=== 問題の要件 ===
次の1.～3.のそれぞれについて、男性不妊症のエクソーム解析を扱った下の本文と一致するかを「はい」か「いいえ」で答え、判断の決め手となる本文の語句をそのまま引用してください。
1. SPGFを持つ患者の半数を超える人が原因不明である。
2. WESはエストニアの男性不妊症患者521人だけを対象に行われた。
3. 解析する遺伝子リストのうち、性器発達に関与する遺伝子は37個である。

=== 本文 ===
<<<<
男性不妊症の遺伝的原因を探るためのエクソーム解析
論文
背景
男性の10%が罹患している不妊症は、主な原因は精子形成障害(SPGF)です(射精あたりの精子総数が3900万未満)。遺伝的要因がSPGFの主要な病因と考えられているものの、SPGFを持つ患者の50%以上が原因不明です。染色体異常、Y染色体の微細欠失、CFTR遺伝子検査では、男性不妊の10%程しか原因を明らかにできません。本研究では、全エキソーム(WES)解析により、SPGFの原因遺伝子の同定を試みました。
方法
エストニアの男性不妊症患者521人と正常精子形成を示す323人の男性からなるコホートを用いて、WESを行いました。男性不妊の638個の候補遺伝子を解析し、遺伝子変異からLP; Likely Pathogenic Variantsと、P; Pathogenic Variants遺伝子変異を抽出しました。
解析する遺伝子リスト
男性不妊に関連することが知られている156個の遺伝子(量的精子形成に関与する遺伝子が80個、精子形成の質に関与する遺伝子が37個、性器発達に関与する遺伝子が39個)
>>>>
=== 生データ ===
<<<<
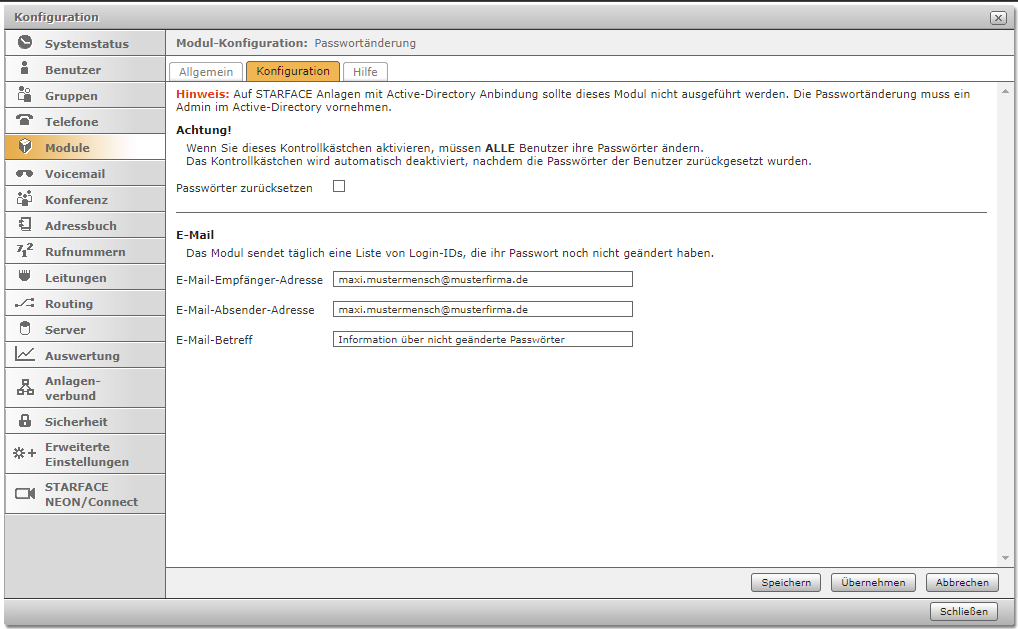Enable the Passwörter zurücksetzen checkbox
The image size is (1018, 629).
point(339,186)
>>>>
=== この問題の解答 ===
1. はい。「SPGFを持つ患者の50%以上が原因不明です」
2. いいえ。「エストニアの男性不妊症患者521人と正常精子形成を示す323人の男性からなるコホートを用いて、WESを行いました」
3. いいえ。「性器発達に関与する遺伝子が39個」